Hi all,
This is not intended to be a knock on the excellent Distributions.jl package - we’ve used it happily for several years in LightGraphs and it’s working wonderfully.
We currently have an initiative to make LightGraphs lighter weight in terms of its dependencies, though, and we’re running into a bit of an issue. We use Distributions for exactly one thing: a random number generator using binomial distributions for one of our random graph generators. The problem is that this single function adds at least 12 new dependencies to our dependency tree, including some heavy hitters. Again, we’re trying to lighten up LightGraphs right now, and to have this number of dependencies for a single function seems like a bit of an overkill.
So - is there any other way to get a binomial random number generator that would allow us to achieve our weight-loss goal?
3 Likes
The code for that in Distributions is exactly
rand(d::Binomial) = convert(Int, StatsFuns.RFunctions.binomrand(d.n, d.p))
I guess you could simply copy that? StatsFuns itself requires only Rmath and SpecialFunctions.
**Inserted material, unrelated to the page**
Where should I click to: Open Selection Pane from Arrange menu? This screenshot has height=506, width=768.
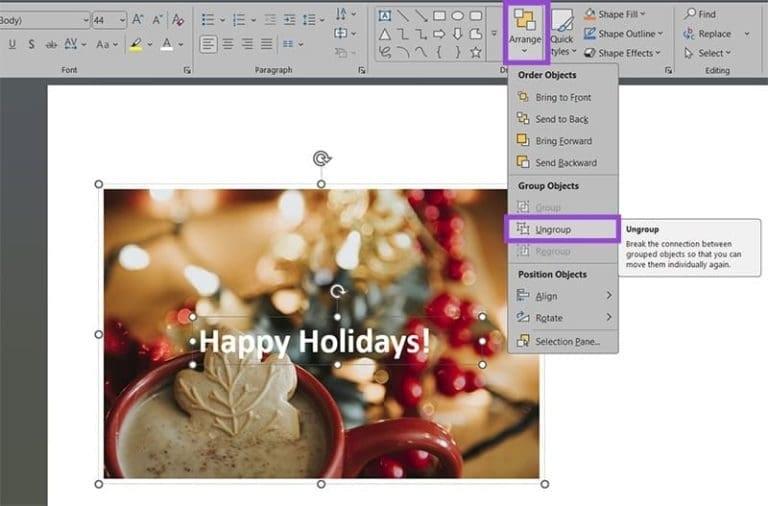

Right. Rmath requires BinDeps and a few other things, though, and I’d really like to avoid BinDeps if at all possible since it introduces cross-platform fragility and has a lot of overhead. (Again, not knocking it, just trying to put the “Light” back in “LightGraphs”.)
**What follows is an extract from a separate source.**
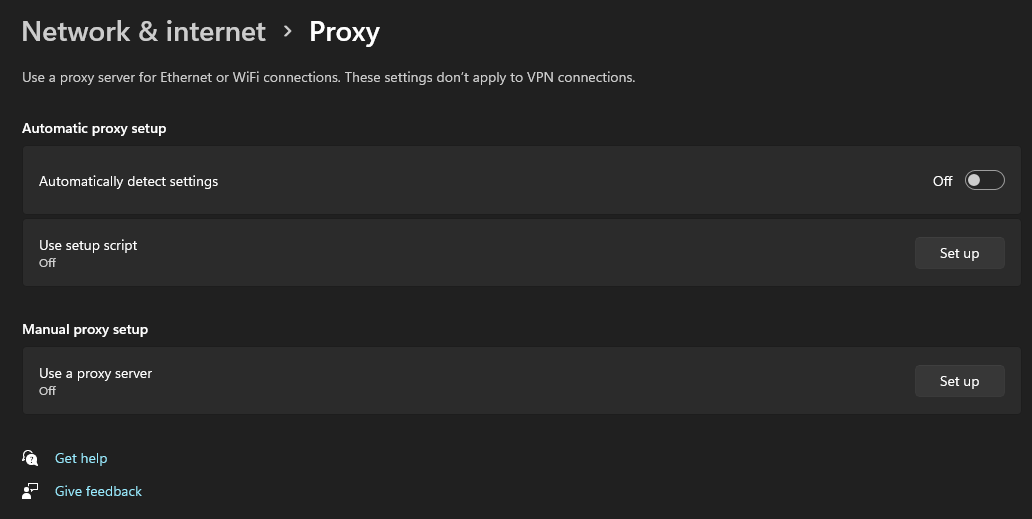Click the Proxy breadcrumb title

click(344, 32)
If you want to go really lightweight and you know that your sample sizes will be sufficiently large, you can use Base.randn
, since the binomial distribution converges to a standard normal as n increases (see Central Limit Theorem).
1 Like
We’re using it exactly once per graph, in order to get a single value that represents the number of edges to generate (m = |V|^2
, and I don’t know about p
) so I’m not sure randn
will work – but I will defer to stats experts on this.
Check out https://github.com/JuliaStats/Distributions.jl/blob/master/src/samplers/binomial.jl. There are some samplers written in Julia. We don’t use them by default but I think they work.
1 Like
It’s weird that there isn’t a pure-Julia version of Distributions.jl - writing efficient samplers seems to be something Julia is uniquely suited for.
3 Likes
Yeah, but people want to “get everything done” first.
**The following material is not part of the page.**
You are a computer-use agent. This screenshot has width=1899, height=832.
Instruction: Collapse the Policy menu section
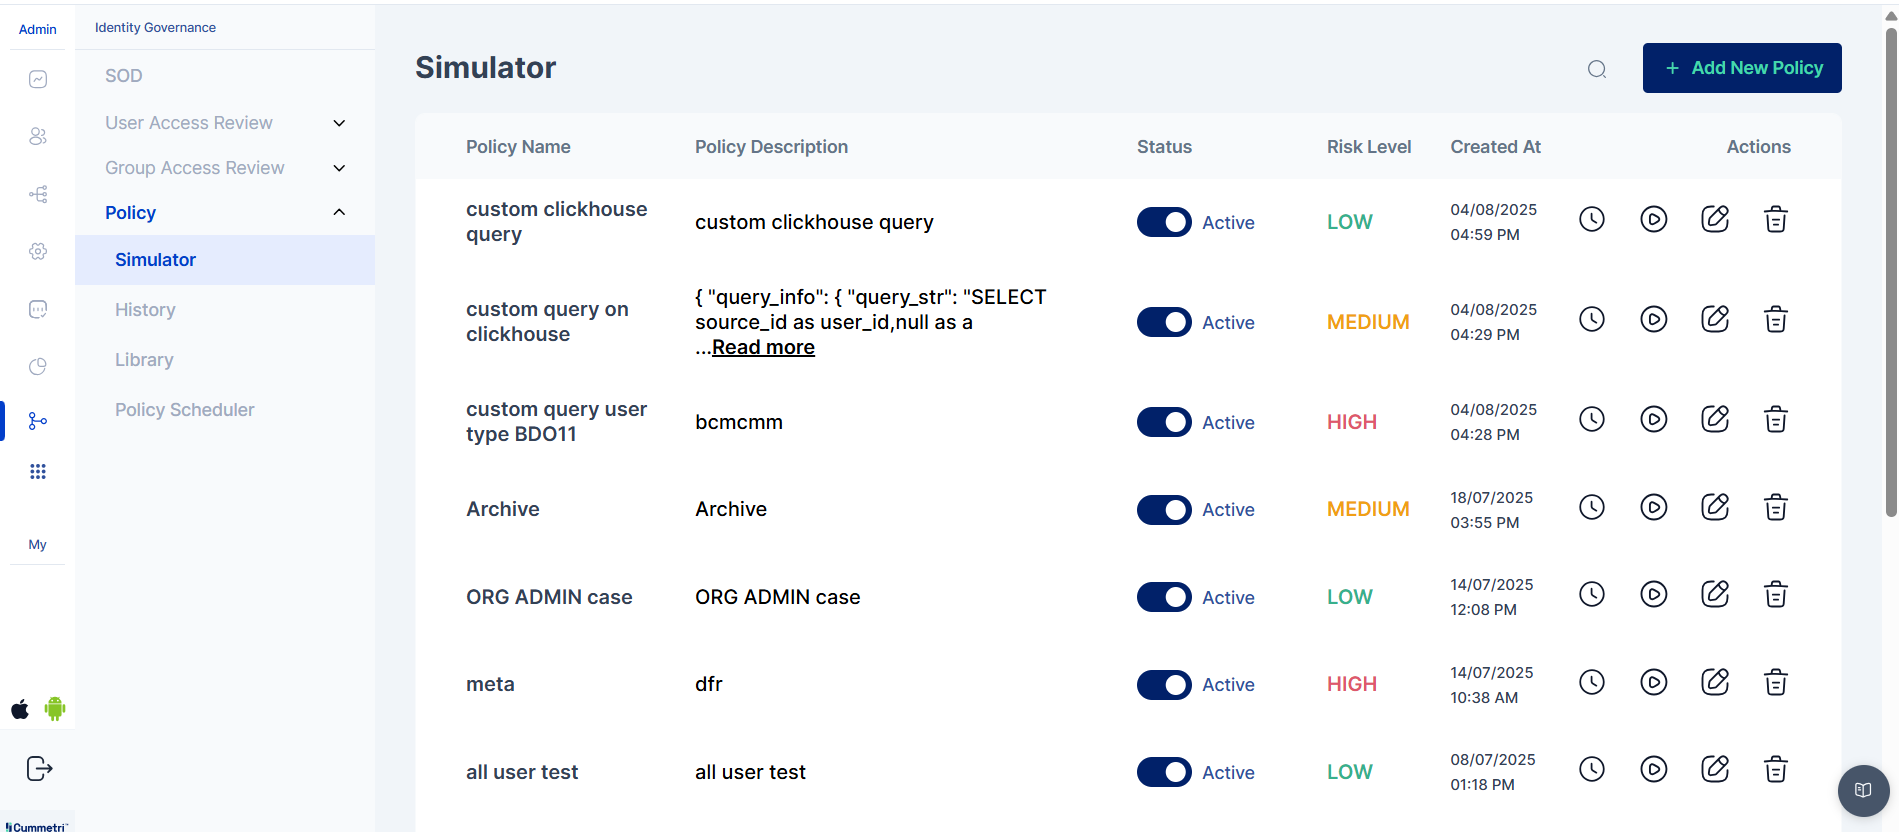coord(339,212)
So, here’s what I wound up doing:
# taken from http://stackoverflow.com/questions/23561551/a-efficient-binomial-random-number-generator-code-in-java
function _getBinomial(n::Integer, p::Real, seed::Integer=-1)
rng = getRNG(seed)
log_q = log(1.0 - p)
x = 0
sum = 0.0
while true
sum += log(rand(rng)) / (n - x)
sum < log_q && break
x += 1
end
return x
end
Passes all tests so far.
You probably need to have an attribution in your license for this. Make sure you add that.
Just wanted to say that the fact that LightGraphs has so many dependencies was a main reason for me not to use it and instead roll my own, so I very much appreciate this direction.
1 Like
@tkoolen - thanks. Take a look at https://github.com/JuliaGraphs/LightGraphs.jl/issues/557#issuecomment-292806096 for the current status. We will be down to 4 direct dependencies, with 8 total. I think that’s as good as we’re going to get.
2 Likes